### Required work
For the material that follows, work out how many lines hold the word "will" and answer only with the number.

### Available records
- Opening Delimiter -

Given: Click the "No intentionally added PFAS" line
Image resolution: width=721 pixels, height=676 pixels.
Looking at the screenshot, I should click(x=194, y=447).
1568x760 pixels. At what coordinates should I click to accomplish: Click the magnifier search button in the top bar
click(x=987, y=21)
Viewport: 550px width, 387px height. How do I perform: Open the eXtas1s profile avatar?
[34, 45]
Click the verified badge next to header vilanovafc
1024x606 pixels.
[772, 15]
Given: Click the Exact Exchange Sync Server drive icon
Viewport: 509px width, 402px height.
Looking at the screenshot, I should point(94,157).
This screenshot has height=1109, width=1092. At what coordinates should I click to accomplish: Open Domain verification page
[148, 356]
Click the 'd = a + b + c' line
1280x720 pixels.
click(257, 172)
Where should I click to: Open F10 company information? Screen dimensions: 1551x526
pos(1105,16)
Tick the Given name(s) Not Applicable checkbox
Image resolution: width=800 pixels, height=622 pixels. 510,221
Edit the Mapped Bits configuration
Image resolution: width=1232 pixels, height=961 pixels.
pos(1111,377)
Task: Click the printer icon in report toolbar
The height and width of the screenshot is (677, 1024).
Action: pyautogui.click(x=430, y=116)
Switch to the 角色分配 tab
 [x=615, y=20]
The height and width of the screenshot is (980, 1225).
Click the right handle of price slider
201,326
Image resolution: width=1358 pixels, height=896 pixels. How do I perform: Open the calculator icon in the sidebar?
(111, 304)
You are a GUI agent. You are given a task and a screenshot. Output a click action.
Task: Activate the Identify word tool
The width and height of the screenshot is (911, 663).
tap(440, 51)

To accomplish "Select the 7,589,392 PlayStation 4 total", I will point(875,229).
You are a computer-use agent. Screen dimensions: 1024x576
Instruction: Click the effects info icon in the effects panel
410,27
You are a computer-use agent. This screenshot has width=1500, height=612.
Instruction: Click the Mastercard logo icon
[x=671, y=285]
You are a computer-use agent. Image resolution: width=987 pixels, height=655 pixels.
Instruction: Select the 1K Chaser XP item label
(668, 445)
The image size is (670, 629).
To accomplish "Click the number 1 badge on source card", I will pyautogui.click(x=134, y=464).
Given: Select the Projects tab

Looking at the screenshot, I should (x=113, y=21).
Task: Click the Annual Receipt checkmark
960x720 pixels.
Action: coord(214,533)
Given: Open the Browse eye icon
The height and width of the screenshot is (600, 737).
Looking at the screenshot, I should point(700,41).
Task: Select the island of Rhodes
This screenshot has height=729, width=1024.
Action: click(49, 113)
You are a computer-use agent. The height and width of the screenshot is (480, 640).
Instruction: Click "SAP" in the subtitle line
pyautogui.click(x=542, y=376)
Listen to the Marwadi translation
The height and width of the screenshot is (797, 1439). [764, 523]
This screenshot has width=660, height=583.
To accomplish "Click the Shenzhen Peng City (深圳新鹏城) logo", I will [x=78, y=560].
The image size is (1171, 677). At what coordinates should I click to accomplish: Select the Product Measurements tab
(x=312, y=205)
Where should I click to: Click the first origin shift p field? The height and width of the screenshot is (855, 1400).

- Closing Delimiter -

### Reply to the task
3